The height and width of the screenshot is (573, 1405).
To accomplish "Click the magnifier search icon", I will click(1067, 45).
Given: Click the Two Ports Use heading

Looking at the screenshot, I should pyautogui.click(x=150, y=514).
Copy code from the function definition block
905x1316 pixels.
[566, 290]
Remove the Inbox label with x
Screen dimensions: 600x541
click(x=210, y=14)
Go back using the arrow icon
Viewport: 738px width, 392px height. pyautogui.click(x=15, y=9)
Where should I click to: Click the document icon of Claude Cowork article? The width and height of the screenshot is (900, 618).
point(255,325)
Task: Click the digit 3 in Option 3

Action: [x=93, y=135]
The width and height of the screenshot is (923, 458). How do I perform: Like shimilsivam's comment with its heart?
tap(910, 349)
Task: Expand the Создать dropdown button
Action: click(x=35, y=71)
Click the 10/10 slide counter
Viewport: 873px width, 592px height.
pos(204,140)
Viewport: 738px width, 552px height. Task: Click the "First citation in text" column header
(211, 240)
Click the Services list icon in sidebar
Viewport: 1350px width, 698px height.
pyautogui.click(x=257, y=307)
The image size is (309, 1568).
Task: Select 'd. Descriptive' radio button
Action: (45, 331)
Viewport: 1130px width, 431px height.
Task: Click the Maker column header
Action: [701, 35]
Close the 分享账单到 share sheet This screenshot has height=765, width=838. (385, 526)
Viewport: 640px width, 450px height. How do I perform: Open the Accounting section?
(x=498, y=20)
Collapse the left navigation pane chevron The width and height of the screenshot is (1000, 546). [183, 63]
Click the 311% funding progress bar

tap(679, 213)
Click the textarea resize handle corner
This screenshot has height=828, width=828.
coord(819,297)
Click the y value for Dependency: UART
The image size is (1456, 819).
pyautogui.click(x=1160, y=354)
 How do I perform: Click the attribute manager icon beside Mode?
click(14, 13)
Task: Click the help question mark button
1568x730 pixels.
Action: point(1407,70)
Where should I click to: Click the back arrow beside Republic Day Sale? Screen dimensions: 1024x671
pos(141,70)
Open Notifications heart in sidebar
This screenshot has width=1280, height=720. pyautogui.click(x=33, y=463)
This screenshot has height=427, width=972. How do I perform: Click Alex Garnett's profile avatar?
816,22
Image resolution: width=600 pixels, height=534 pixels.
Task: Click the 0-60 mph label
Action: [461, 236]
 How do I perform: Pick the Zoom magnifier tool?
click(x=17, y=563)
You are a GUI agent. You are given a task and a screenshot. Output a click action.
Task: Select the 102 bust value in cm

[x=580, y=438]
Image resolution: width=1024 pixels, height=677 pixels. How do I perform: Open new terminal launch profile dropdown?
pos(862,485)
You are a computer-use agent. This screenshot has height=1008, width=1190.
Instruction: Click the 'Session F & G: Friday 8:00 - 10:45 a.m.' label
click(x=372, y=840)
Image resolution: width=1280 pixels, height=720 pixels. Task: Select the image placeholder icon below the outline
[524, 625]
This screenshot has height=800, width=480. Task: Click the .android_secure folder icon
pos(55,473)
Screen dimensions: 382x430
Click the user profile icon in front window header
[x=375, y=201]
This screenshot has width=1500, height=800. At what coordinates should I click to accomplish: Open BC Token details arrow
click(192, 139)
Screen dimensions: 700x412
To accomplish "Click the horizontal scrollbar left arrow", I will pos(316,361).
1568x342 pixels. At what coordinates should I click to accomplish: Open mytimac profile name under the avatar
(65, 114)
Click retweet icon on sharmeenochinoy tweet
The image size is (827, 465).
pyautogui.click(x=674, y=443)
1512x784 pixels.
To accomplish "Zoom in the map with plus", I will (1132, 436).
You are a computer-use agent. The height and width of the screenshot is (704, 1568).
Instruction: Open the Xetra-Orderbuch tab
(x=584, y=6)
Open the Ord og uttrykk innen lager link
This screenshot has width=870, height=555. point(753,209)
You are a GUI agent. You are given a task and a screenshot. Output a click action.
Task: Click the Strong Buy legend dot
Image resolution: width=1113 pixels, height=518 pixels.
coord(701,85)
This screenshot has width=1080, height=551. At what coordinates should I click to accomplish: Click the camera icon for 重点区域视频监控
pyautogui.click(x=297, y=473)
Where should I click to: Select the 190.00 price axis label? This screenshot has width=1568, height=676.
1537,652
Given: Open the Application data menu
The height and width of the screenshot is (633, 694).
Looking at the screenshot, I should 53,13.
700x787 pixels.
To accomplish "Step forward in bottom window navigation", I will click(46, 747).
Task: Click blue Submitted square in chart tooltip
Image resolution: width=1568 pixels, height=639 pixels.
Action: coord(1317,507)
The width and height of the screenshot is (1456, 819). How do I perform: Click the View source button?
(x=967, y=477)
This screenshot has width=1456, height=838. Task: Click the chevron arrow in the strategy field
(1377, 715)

# EXERCISE INSTRUCTIONS:
Where the data above reaches the line holding "Task: Click the digit 3 in Option 3", begin printing, and stop after the line holding "Click the Services list icon in sidebar". Each line must be reproduced exactly, with nothing else added.

# EXERCISE ANSWER:
Task: Click the digit 3 in Option 3

Action: [x=93, y=135]
The width and height of the screenshot is (923, 458). How do I perform: Like shimilsivam's comment with its heart?
tap(910, 349)
Task: Expand the Создать dropdown button
Action: click(x=35, y=71)
Click the 10/10 slide counter
Viewport: 873px width, 592px height.
pos(204,140)
Viewport: 738px width, 552px height. Task: Click the "First citation in text" column header
(211, 240)
Click the Services list icon in sidebar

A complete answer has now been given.